**Exercise details**
Set out every item below as a numbered list, leaving out any blank lines.

**Data supplied**
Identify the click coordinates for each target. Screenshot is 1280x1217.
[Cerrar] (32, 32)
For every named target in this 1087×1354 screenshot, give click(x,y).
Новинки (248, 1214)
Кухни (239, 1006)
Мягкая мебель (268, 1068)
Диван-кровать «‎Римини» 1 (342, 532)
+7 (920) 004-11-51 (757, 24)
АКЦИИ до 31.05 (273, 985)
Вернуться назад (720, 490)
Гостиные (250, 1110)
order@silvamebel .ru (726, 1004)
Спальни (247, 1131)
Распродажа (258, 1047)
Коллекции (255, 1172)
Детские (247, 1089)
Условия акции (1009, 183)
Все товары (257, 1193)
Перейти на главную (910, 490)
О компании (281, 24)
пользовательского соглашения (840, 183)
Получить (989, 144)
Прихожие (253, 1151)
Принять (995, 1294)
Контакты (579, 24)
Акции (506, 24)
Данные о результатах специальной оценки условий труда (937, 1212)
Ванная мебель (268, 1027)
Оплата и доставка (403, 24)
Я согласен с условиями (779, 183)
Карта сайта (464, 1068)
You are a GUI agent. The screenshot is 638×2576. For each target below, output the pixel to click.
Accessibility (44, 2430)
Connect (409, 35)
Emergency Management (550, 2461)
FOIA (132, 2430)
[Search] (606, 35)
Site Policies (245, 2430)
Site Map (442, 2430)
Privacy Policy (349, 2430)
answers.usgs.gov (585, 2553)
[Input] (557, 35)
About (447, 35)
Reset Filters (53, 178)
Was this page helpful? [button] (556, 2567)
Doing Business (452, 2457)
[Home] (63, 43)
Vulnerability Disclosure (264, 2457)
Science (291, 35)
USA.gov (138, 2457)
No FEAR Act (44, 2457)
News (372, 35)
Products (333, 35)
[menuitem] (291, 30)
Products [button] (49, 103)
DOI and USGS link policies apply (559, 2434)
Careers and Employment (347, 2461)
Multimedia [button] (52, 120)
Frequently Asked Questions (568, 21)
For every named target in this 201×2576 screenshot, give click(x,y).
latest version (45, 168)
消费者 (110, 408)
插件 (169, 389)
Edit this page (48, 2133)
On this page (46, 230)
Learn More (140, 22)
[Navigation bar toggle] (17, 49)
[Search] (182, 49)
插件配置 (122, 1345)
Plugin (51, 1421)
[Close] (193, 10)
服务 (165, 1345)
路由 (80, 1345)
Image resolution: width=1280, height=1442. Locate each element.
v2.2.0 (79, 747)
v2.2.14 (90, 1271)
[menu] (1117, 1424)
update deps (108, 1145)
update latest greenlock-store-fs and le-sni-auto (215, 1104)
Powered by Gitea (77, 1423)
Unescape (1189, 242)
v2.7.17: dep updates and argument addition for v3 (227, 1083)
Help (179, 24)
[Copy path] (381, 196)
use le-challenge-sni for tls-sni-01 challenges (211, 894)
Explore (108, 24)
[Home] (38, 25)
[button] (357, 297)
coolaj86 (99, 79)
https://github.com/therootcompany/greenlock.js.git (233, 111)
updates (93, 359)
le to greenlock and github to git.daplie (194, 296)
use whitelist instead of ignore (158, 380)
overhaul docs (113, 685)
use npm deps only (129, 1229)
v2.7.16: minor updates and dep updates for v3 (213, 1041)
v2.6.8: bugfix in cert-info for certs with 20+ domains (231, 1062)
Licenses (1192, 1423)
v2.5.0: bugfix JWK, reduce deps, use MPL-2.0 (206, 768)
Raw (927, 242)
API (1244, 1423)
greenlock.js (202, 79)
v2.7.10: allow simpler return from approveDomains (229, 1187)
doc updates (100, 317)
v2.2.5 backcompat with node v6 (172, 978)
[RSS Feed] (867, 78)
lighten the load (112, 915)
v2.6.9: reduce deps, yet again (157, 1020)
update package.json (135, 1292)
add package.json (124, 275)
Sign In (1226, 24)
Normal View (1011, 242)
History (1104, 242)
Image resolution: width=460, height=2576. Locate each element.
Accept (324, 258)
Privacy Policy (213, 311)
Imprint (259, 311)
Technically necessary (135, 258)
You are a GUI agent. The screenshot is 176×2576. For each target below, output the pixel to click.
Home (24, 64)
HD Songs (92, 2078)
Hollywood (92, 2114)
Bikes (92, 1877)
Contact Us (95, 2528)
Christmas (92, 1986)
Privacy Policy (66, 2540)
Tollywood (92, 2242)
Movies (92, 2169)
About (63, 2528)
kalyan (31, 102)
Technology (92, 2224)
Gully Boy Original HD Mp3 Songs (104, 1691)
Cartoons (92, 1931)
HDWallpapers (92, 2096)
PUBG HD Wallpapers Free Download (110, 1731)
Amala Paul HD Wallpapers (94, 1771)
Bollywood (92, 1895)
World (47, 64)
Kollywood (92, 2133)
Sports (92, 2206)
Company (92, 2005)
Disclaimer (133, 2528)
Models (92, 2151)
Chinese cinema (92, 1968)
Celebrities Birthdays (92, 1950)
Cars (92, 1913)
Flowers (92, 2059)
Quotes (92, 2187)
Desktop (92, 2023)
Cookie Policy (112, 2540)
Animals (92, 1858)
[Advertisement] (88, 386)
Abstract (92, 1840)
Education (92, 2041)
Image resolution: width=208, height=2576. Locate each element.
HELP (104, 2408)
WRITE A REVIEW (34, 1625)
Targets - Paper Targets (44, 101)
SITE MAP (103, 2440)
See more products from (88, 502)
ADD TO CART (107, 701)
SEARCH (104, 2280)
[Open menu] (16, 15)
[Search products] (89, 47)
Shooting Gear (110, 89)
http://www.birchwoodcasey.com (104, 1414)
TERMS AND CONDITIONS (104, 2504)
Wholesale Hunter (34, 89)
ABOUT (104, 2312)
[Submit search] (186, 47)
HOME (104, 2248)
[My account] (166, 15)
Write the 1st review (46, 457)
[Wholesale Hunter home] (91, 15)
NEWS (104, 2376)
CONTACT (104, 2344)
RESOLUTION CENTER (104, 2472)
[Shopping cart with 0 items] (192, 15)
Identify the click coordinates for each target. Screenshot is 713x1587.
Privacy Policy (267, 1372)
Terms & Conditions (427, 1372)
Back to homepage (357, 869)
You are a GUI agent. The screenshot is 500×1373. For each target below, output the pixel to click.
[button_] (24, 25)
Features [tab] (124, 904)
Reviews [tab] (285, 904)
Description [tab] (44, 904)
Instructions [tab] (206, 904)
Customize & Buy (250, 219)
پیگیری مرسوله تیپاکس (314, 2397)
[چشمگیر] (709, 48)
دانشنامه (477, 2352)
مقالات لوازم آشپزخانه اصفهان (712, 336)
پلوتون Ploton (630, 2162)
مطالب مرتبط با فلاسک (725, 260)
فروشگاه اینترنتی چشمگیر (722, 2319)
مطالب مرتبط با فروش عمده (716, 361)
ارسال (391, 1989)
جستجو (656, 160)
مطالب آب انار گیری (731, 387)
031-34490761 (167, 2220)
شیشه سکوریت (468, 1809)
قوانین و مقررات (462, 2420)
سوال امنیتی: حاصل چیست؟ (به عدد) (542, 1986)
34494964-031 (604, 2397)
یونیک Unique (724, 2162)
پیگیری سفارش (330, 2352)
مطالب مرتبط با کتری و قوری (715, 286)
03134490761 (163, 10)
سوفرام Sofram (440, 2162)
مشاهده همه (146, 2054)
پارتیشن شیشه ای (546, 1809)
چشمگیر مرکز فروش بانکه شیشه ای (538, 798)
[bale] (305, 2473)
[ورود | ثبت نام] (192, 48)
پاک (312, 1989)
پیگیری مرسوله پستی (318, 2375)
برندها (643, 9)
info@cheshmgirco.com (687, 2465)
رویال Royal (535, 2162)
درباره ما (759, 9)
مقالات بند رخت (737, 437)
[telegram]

**Solution**
1. Identify the click coordinates for each target. Screenshot is 1280x1217.
2. [Cerrar] (32, 32)
3. For every named target in this 1087×1354 screenshot, give click(x,y).
4. Новинки (248, 1214)
5. Кухни (239, 1006)
6. Мягкая мебель (268, 1068)
7. Диван-кровать «‎Римини» 1 (342, 532)
8. +7 (920) 004-11-51 (757, 24)
9. АКЦИИ до 31.05 (273, 985)
10. Вернуться назад (720, 490)
11. Гостиные (250, 1110)
12. order@silvamebel .ru (726, 1004)
13. Спальни (247, 1131)
14. Распродажа (258, 1047)
15. Коллекции (255, 1172)
16. Детские (247, 1089)
17. Условия акции (1009, 183)
18. Все товары (257, 1193)
19. Перейти на главную (910, 490)
20. О компании (281, 24)
21. пользовательского соглашения (840, 183)
22. Получить (989, 144)
23. Прихожие (253, 1151)
24. Принять (995, 1294)
25. Контакты (579, 24)
26. Акции (506, 24)
27. Данные о результатах специальной оценки условий труда (937, 1212)
28. Ванная мебель (268, 1027)
29. Оплата и доставка (403, 24)
30. Я согласен с условиями (779, 183)
31. Карта сайта (464, 1068)
32. You are a GUI agent. The screenshot is 638×2576. For each target below, output the pixel to click.
33. Accessibility (44, 2430)
34. Connect (409, 35)
35. Emergency Management (550, 2461)
36. FOIA (132, 2430)
37. [Search] (606, 35)
38. Site Policies (245, 2430)
39. Site Map (442, 2430)
40. Privacy Policy (349, 2430)
41. answers.usgs.gov (585, 2553)
42. [Input] (557, 35)
43. About (447, 35)
44. Reset Filters (53, 178)
45. Was this page helpful? [button] (556, 2567)
46. Doing Business (452, 2457)
47. [Home] (63, 43)
48. Vulnerability Disclosure (264, 2457)
49. Science (291, 35)
50. USA.gov (138, 2457)
51. No FEAR Act (44, 2457)
52. News (372, 35)
53. Products (333, 35)
54. [menuitem] (291, 30)
55. Products [button] (49, 103)
56. DOI and USGS link policies apply (559, 2434)
57. Careers and Employment (347, 2461)
58. Multimedia [button] (52, 120)
59. Frequently Asked Questions (568, 21)
60. For every named target in this 201×2576 screenshot, give click(x,y).
61. latest version (45, 168)
62. 消费者 (110, 408)
63. 插件 (169, 389)
64. Edit this page (48, 2133)
65. On this page (46, 230)
66. Learn More (140, 22)
67. [Navigation bar toggle] (17, 49)
68. [Search] (182, 49)
69. 插件配置 (122, 1345)
70. Plugin (51, 1421)
71. [Close] (193, 10)
72. 服务 (165, 1345)
73. 路由 (80, 1345)
74. Image resolution: width=1280, height=1442. Locate each element.
75. v2.2.0 (79, 747)
76. v2.2.14 (90, 1271)
77. [menu] (1117, 1424)
78. update deps (108, 1145)
79. update latest greenlock-store-fs and le-sni-auto (215, 1104)
80. Powered by Gitea (77, 1423)
81. Unescape (1189, 242)
82. v2.7.17: dep updates and argument addition for v3 (227, 1083)
83. Help (179, 24)
84. [Copy path] (381, 196)
85. use le-challenge-sni for tls-sni-01 challenges (211, 894)
86. Explore (108, 24)
87. [Home] (38, 25)
88. [button] (357, 297)
89. coolaj86 (99, 79)
90. https://github.com/therootcompany/greenlock.js.git (233, 111)
91. updates (93, 359)
92. le to greenlock and github to git.daplie (194, 296)
93. use whitelist instead of ignore (158, 380)
94. overhaul docs (113, 685)
95. use npm deps only (129, 1229)
96. v2.7.16: minor updates and dep updates for v3 (213, 1041)
97. v2.6.8: bugfix in cert-info for certs with 20+ domains (231, 1062)
98. Licenses (1192, 1423)
99. v2.5.0: bugfix JWK, reduce deps, use MPL-2.0 (206, 768)
100. Raw (927, 242)
101. API (1244, 1423)
102. greenlock.js (202, 79)
103. v2.7.10: allow simpler return from approveDomains (229, 1187)
104. doc updates (100, 317)
105. v2.2.5 backcompat with node v6 (172, 978)
106. [RSS Feed] (867, 78)
107. lighten the load (112, 915)
108. v2.6.9: reduce deps, yet again (157, 1020)
109. update package.json (135, 1292)
110. add package.json (124, 275)
111. Sign In (1226, 24)
112. Normal View (1011, 242)
113. History (1104, 242)
114. Image resolution: width=460, height=2576. Locate each element.
115. Accept (324, 258)
116. Privacy Policy (213, 311)
117. Imprint (259, 311)
118. Technically necessary (135, 258)
119. You are a GUI agent. The screenshot is 176×2576. For each target below, output the pixel to click.
120. Home (24, 64)
121. HD Songs (92, 2078)
122. Hollywood (92, 2114)
123. Bikes (92, 1877)
124. Contact Us (95, 2528)
125. Christmas (92, 1986)
126. Privacy Policy (66, 2540)
127. Tollywood (92, 2242)
128. Movies (92, 2169)
129. About (63, 2528)
130. kalyan (31, 102)
131. Technology (92, 2224)
132. Gully Boy Original HD Mp3 Songs (104, 1691)
133. Cartoons (92, 1931)
134. HDWallpapers (92, 2096)
135. PUBG HD Wallpapers Free Download (110, 1731)
136. Amala Paul HD Wallpapers (94, 1771)
137. Bollywood (92, 1895)
138. World (47, 64)
139. Kollywood (92, 2133)
140. Sports (92, 2206)
141. Company (92, 2005)
142. Disclaimer (133, 2528)
143. Models (92, 2151)
144. Chinese cinema (92, 1968)
145. Celebrities Birthdays (92, 1950)
146. Cars (92, 1913)
147. Flowers (92, 2059)
148. Quotes (92, 2187)
149. Desktop (92, 2023)
150. Cookie Policy (112, 2540)
151. Animals (92, 1858)
152. [Advertisement] (88, 386)
153. Abstract (92, 1840)
154. Education (92, 2041)
155. Image resolution: width=208, height=2576. Locate each element.
156. HELP (104, 2408)
157. WRITE A REVIEW (34, 1625)
158. Targets - Paper Targets (44, 101)
159. SITE MAP (103, 2440)
160. See more products from (88, 502)
161. ADD TO CART (107, 701)
162. SEARCH (104, 2280)
163. [Open menu] (16, 15)
164. [Search products] (89, 47)
165. Shooting Gear (110, 89)
166. http://www.birchwoodcasey.com (104, 1414)
167. TERMS AND CONDITIONS (104, 2504)
168. Wholesale Hunter (34, 89)
169. ABOUT (104, 2312)
170. [Submit search] (186, 47)
171. HOME (104, 2248)
172. [My account] (166, 15)
173. Write the 1st review (46, 457)
174. [Wholesale Hunter home] (91, 15)
175. NEWS (104, 2376)
176. CONTACT (104, 2344)
177. RESOLUTION CENTER (104, 2472)
178. [Shopping cart with 0 items] (192, 15)
179. Identify the click coordinates for each target. Screenshot is 713x1587.
180. Privacy Policy (267, 1372)
181. Terms & Conditions (427, 1372)
182. Back to homepage (357, 869)
183. You are a GUI agent. The screenshot is 500×1373. For each target below, output the pixel to click.
184. [button_] (24, 25)
185. Features [tab] (124, 904)
186. Reviews [tab] (285, 904)
187. Description [tab] (44, 904)
188. Instructions [tab] (206, 904)
189. Customize & Buy (250, 219)
190. پیگیری مرسوله تیپاکس (314, 2397)
191. [چشمگیر] (709, 48)
192. دانشنامه (477, 2352)
193. مقالات لوازم آشپزخانه اصفهان (712, 336)
194. پلوتون Ploton (630, 2162)
195. مطالب مرتبط با فلاسک (725, 260)
196. فروشگاه اینترنتی چشمگیر (722, 2319)
197. مطالب مرتبط با فروش عمده (716, 361)
198. ارسال (391, 1989)
199. جستجو (656, 160)
200. مطالب آب انار گیری (731, 387)
201. 031-34490761 (167, 2220)
202. شیشه سکوریت (468, 1809)
203. قوانین و مقررات (462, 2420)
204. سوال امنیتی: حاصل چیست؟ (به عدد) (542, 1986)
205. 34494964-031 (604, 2397)
206. یونیک Unique (724, 2162)
207. پیگیری سفارش (330, 2352)
208. مطالب مرتبط با کتری و قوری (715, 286)
209. 03134490761 (163, 10)
210. سوفرام Sofram (440, 2162)
211. مشاهده همه (146, 2054)
212. پارتیشن شیشه ای (546, 1809)
213. چشمگیر مرکز فروش بانکه شیشه ای (538, 798)
214. [bale] (305, 2473)
215. [ورود | ثبت نام] (192, 48)
216. پاک (312, 1989)
217. پیگیری مرسوله پستی (318, 2375)
218. برندها (643, 9)
219. info@cheshmgirco.com (687, 2465)
220. رویال Royal (535, 2162)
221. درباره ما (759, 9)
222. مقالات بند رخت (737, 437)
223. [telegram]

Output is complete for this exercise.